CeylonMigrationBot commented 9 years ago

[@tkaitchuck] If you want to force things not to change, then you need to have explicit annotations for Immutable and Blocking. The other two can still be inferred as they pertain only to the class itself. This wouldn't be bad at all. The only problem is, as @tombentley pointed out here: #4457 is that practically every shared method becomes: shared blocking ...

CeylonMigrationBot commented 9 years ago

[@sadmac7000] You could have shared imply blocking, and let nonblocking be the alternative.

CeylonMigrationBot commented 9 years ago

[@tkaitchuck] I'm not sure that is less typing. Plus it's weirder. Would you really want to see that added to every method in collections? It's less odd to see blocking on all the methods in IO.

CeylonMigrationBot commented 9 years ago

[@sadmac7000] You could allow blocking annotations on classes, with a meaning of "methods in here default to blocking unless annotated nonblocking"

CeylonMigrationBot commented 9 years ago

[@tkaitchuck] I started down the path of implementing Immutable as an explicit annotation. My plan is to have the annotation imply that it satisfies the interface Immutable, and validate the class is locally immutable and that all of its members are assignable to an Immutable interface.

This looks straightforward, except I am not sure how to handle classes with a generic parameter that would be immutable if their parameter is immutable and not if they aren't. AFAIK there is no way to conditionally satisfy an interface.

I could just say, these aren't annotated and can't be assumed to be immutable. However this would be really unfortunate for sequences. It seems wrong to not be able to declare a class as Immutable if it has a member that is a {String*}, a [String, String], or a String->Integer. I could special case theses builtin types, but that seams like a hack.

Is there a better way?

CeylonMigrationBot commented 9 years ago

[@jvasileff] @tkaitchuck, a minor point: {String*} means Iterable<String> which is often mutable, whereas [String*] is Sequential<String>, which is immutable.

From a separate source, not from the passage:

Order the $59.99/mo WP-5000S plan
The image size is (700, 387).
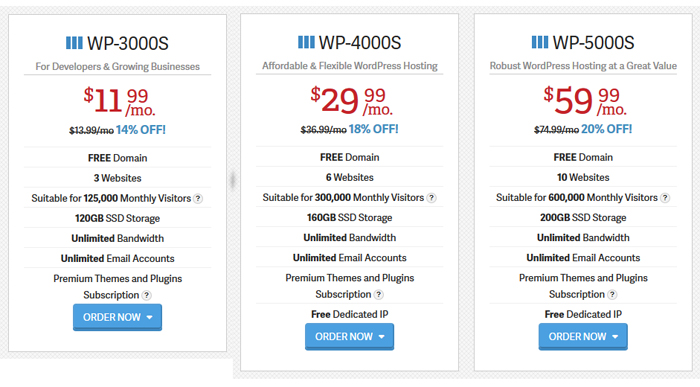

Conditional inheritance is discussed in #3922.

CeylonMigrationBot commented 9 years ago

[@tkaitchuck] For now, I am doing this: shared interface Immutable {} // All the BasicTypes satisfy this. shared alias BasicImmutableTypes => Immutable|Nothing|Null|[]; shared alias ImmutableMask => BasicImmutableTypes | BasicImmutableTypes[] | Entry<BasicImmutableTypes,BasicImmutableTypes>; Where I check against ImmutableMask after the type checking is all done.

This should be enough to get a prototype working, and at least validate the concept.

CeylonMigrationBot commented 9 years ago

[@tkaitchuck] I have a forked set of repositories where the code analysis portion is 'working'. https://github.com/tkaitchuck?tab=repositories

It does not handle everything yet. Certain ways to pass functions and inheritance in some instances etc. And it does not inject any code, it just determines if it would compile. Blocking is done via an annotation. Classes with mutable variables need to be annotated. (Hopefully this can be removed) And you can declare you intend a class to be deeply immutable by having it satisfy the 'Immutable' interface.
Obviously this is very early, but it is enough to play around with. I was able to compile ceylon-walkthrough with just adding the mutable annotation to the example mutable object.